Four Keys to Strategic Selling. How to Become Excellent at Prospecting. Three Essential Questions for Creative Prospecting.
Four Keys to Strategic Selling
There are four keys to strategic selling that you must master if you want to join the top 10 percent of money earners in your field. These are specialization, differentiation, segmentation, and concentration.
1 Specialize!
With specialization, you determine exactly what it is that your product is designed to do for your customer. You may specialize in a particular result or benefit. You can specialize in a particular customer or market. You can specialize in a particular geographic area. You can specialize in satisfying a particular need better than anyone else. But you must be a specialist rather than a generalist.
Many salespeople have built their entire careers by specializing in a particular industry, a specific type of customer, or a distinct geographic area. How could this apply to you?
2 Set Yourself Apart—Differentiate!
In differentiation, you determine what it is that makes your product superior to your competitor’s. What special benefits does your product offer to your customers that are not available anywhere else? In what areas are your products better than 90 percent of similar goods or services on the market?
In many cases, if the product you are selling is available elsewhere, such as with real estate or life insurance, the special differentiator that you bring to the sales situation is your own unique personality. There is only one person like you in the whole world. Most sales are made on the basis of the feeling that the customer has about the salesperson, more than any other factor.
3 Sort Out Your Market—by Segmentation
The third part of strategic selling is segmentation. Once you have determined your area of specialization, and what it is that differentiates your product from your competitors’, your next goal is to determine exactly which customers can most benefit from what you do better than anyone else. Who are they?

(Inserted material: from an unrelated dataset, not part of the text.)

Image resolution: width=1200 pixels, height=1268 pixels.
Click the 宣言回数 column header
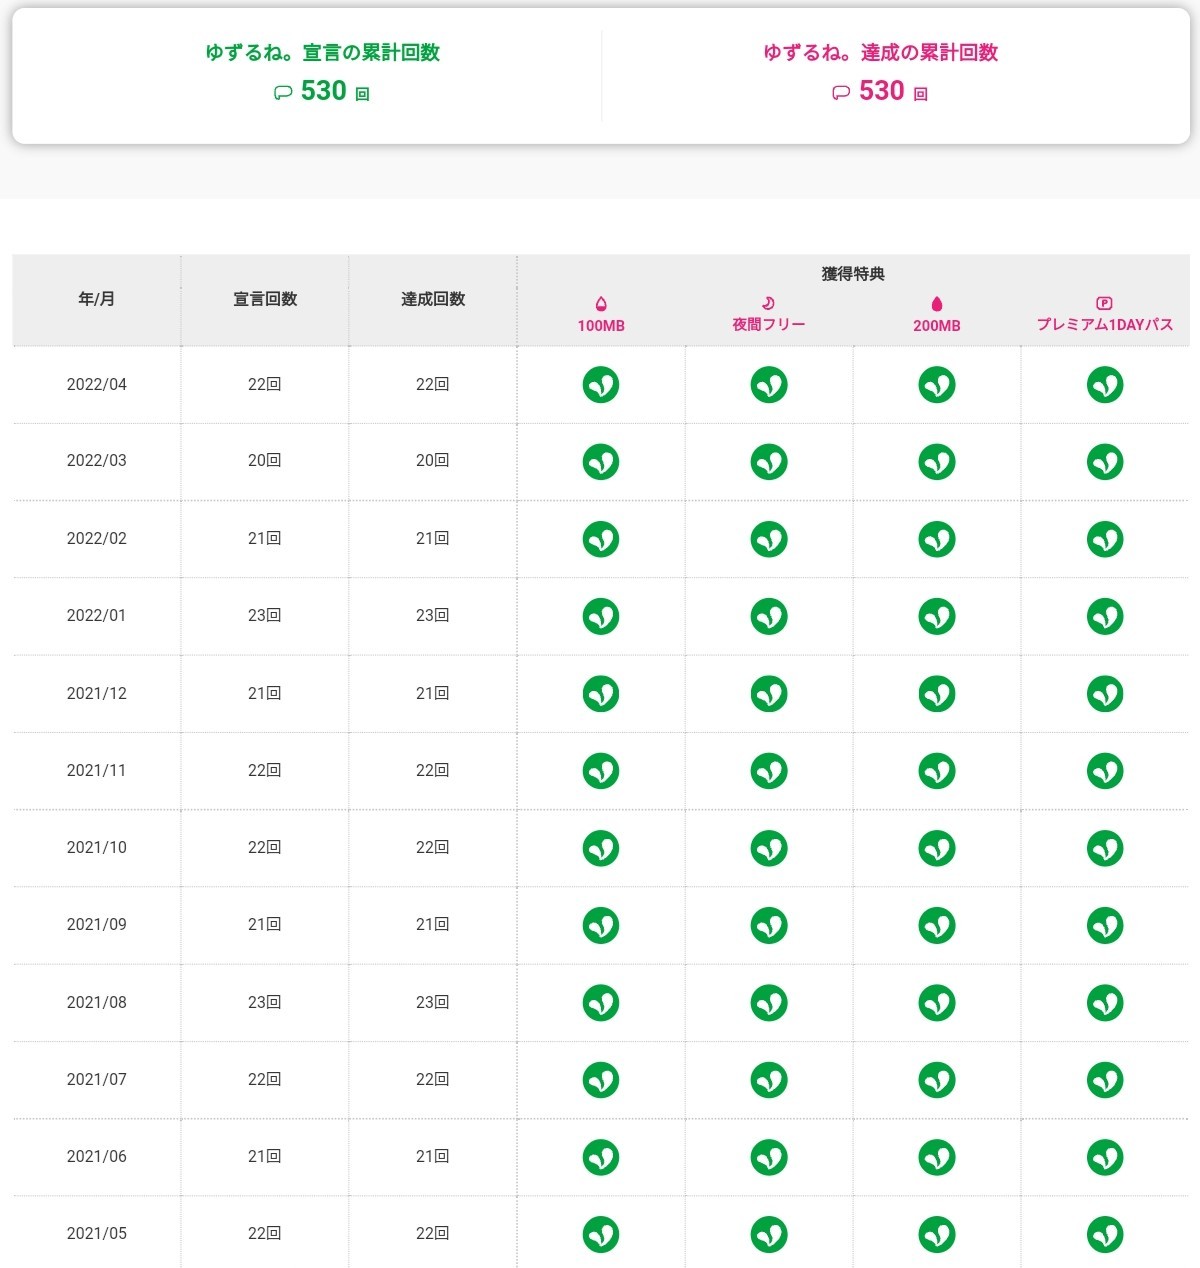tap(265, 299)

Where can you find more of this ideal type of person or organization for your product? Think of running an ad for “perfect customers.” How would you describe them?
4 Focus and Concentrate
The fourth part of strategic selling is concentration. This is perhaps the most critical skill that you can develop for success in any area, especially selling. It is your ability to set clear priorities and then to concentrate single-mindedly on only those prospects who represent the very best potential as customers.
In some cases, one prospect may be worth one hundred times the value of another prospect. The basic rule in selling is to always fish for whales, not minnows. Remember, if you catch a thousand minnows, all you have is a bucketful of minnows. But if you catch one whale, it can sink your entire ship.
After a sales seminar in Tampa not long ago, a salesperson wrote to me and told me that she had begun applying these techniques immediately. Within one week, she closed a sale that represented 58 percent of her quota for the entire year. She was absolutely astonished at what a difference it made when she concentrated all of her energies on her largest potential customer.
What customers or markets could be capable of buying enormous quantities of what you sell? Where are they, and how can you approach them?
Become Excellent at Prospecting
The fastest way to increase your income is simple. It is the key to success in selling. “Spend more time with better prospects.” This six-word formula is the recipe for high income in every market.
Creative prospecting is essential to your success. It begins with thorough planning and analysis, and starts with three questions: (1) What are the five to ten most attractive features of your product? (2) What specific needs of your prospective customer does your product satisfy? and (3) What does your company offer that other companies do not offer; its area of excellence?
1 What are the Five to Ten Most Attractive Features of Your Product?
Do you know your product’s most attractive features? List them in order of importance. Then go on to determine the following:
Why should somebody buy your product at all?
Why should somebody buy your product from your company?
Why should someone buy your product from you?
You must be able to answer these questions clearly in your own mind before you get face-to-face with a customer.
2 What Specific Needs of Your Prospective Customer Does Your Product Satisfy?
What benefits does it offer? In other words, what is in it for the customer to purchase your product rather than someone else’s product, or no one’s product?
Write the most attractive features of your product down one side of a piece of paper. Then write the benefits that your customer will enjoy from each of these features next to them on the other side of the paper. Remember, customers do not buy features; they only buy benefits. They do not buy products or services; they buy solutions to their problems. They are not concerned with what goes into your product; they are only concerned about what comes out for them.
3 What Does Your Company Offer That other Companies do not Offer?
What is your “unique selling proposition?” What is your company’s or product’s area of excellence? In what ways is your company, product, or service superior to anything else available in your market?
The greater clarity you have with regard to these answers, the more creative you will be in finding better prospects and making more sales to those prospects.